Florence was kind and gentle with the soldiers. She would talk with them and comfort them as she made her rounds. This gave the soldiers hope. When Florence made her rounds at night, she carried a lamp with her to light her way and became known as "The Lady with the Lamp."
During Florence's time, the hospitals were overcrowded, poorly run, and disease infested. They were doing more harm than good. Florence thought hospitals should help patients, not hurt them. This was a revolutionary idea at the time.
Florence wrote Notes on Hospitals explaining how to make improvements to hospitals. She believed hospitals needed better ventilation, more windows, improved drainage, and less cramped conditions. With Florence's guidance, hospitals became clean and sanitary places where lives were saved, not lost.
Florence also became an expert on designing hospitals. Foreign rulers sought her advice when building their hospitals. Soon, hospitals throughout the world were being built according to her ideas.
Today, we still see how Florence has improved hospitals. The flowers, recreation rooms, and bright wards are an influence of Florence's work.
Florence thought nurses should learn through both experience and training. In 1860, Florence opened the first training school for nurses. It was called the Nightingale Training School, and the nurses were called Nightingale Nurses. Today, the Nightingale Nurses carry on Florence's work of caring for the sick and the poor.
Florence created high standards for the nursing profession. These standards helped transform nursing into the respectable profession we know today. Florence's writings continue to provide excellent resources for nurses and health care providers. Her book, Notes on Nursing, spells out the principles of nursing.

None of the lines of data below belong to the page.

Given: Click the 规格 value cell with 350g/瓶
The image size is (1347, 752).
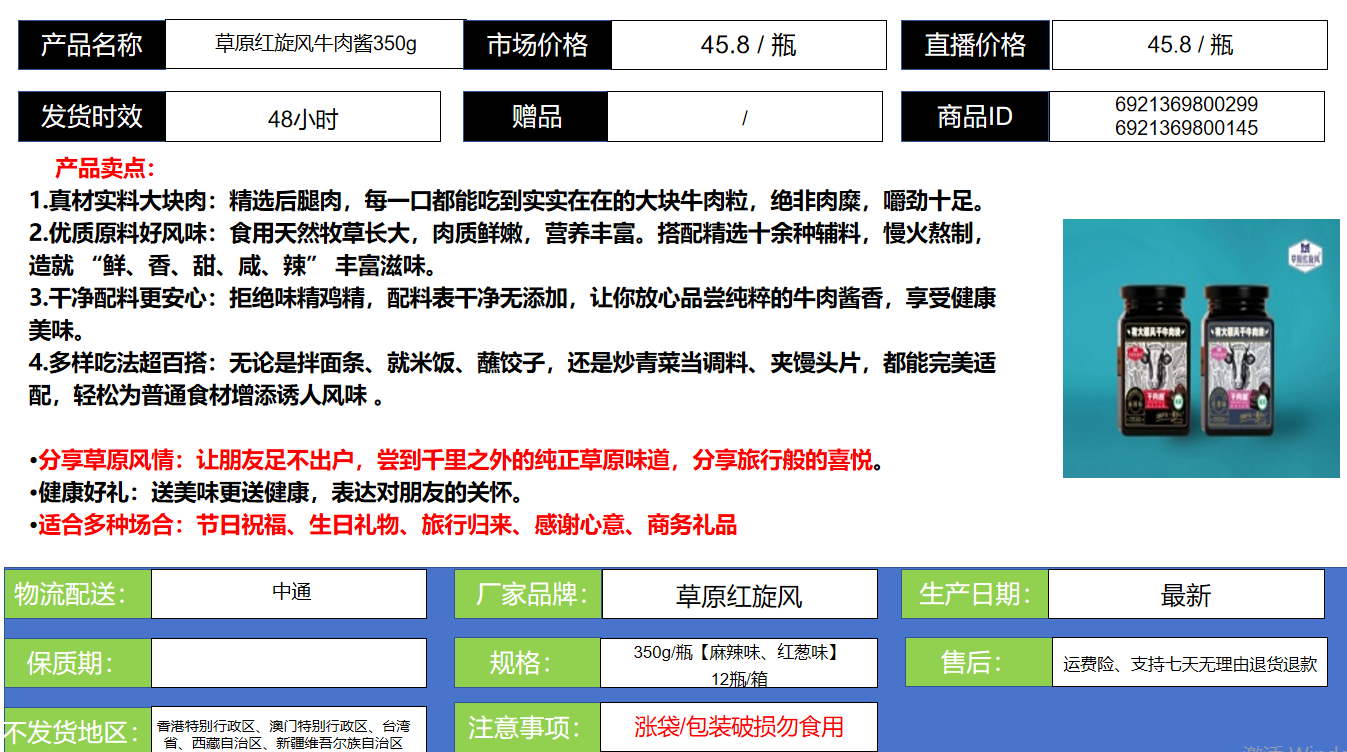Looking at the screenshot, I should point(739,664).
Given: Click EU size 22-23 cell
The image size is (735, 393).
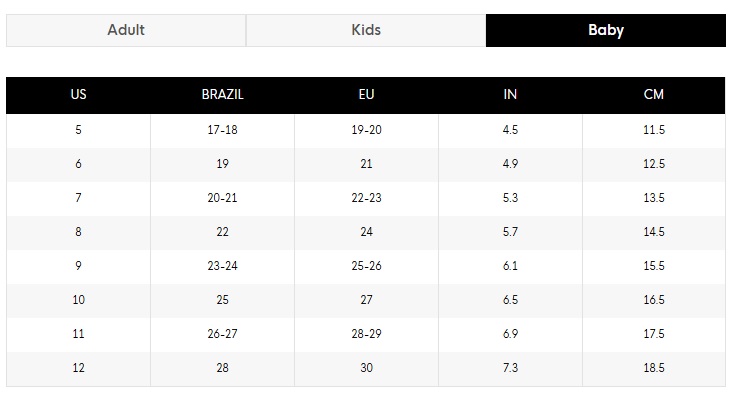Looking at the screenshot, I should coord(366,198).
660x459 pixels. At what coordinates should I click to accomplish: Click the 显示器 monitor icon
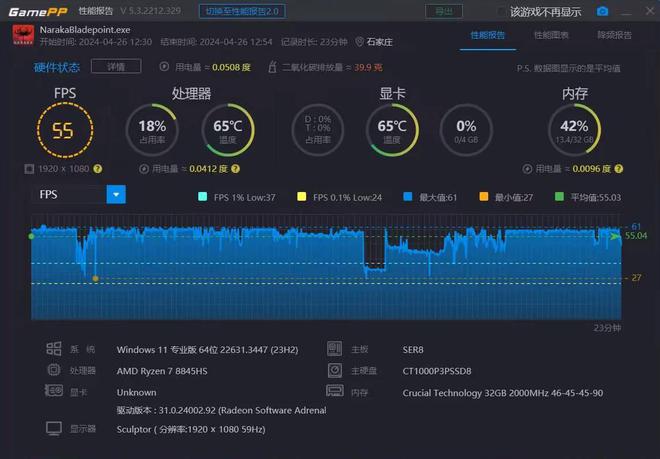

The founder of nursing. Nufced.
The bio for the number one Humanitarian is ridicuously long. It is also worthwhile to read about one of the finest men to ever walk the face of this planet.
1. Albert Schweitzer
Humanitarian
(thatguy 6.06/106th pick - 4th of category) post #2592
Albert Schweitzer (14 January 1875 – 4 September 1965) was a German theologian, musician, philosopher, and physician. He was born in Kaysersberg in the province of Elsass-Lothringen (Alsace-Lorraine) of the German Empire. Schweitzer challenged both the secular view of Jesus as depicted by historical-critical methodology current at his time in certain academic circles, as well the traditional Christian view, depicting a Jesus Christ who expected and predicted the imminent end of the world. He received the 1952 Nobel Peace Prize in 1953 for his philosophy of "Reverence for Life", expressed in many ways, but most famously in founding and sustaining the Albert Schweitzer Hospital in Lambaréné, now in Gabon, west central Africa (then French Equatorial Africa). As a music scholar and organist, he studied the music of German composer Johann Sebastian Bach and influenced the Organ reform movement (Orgelbewegung).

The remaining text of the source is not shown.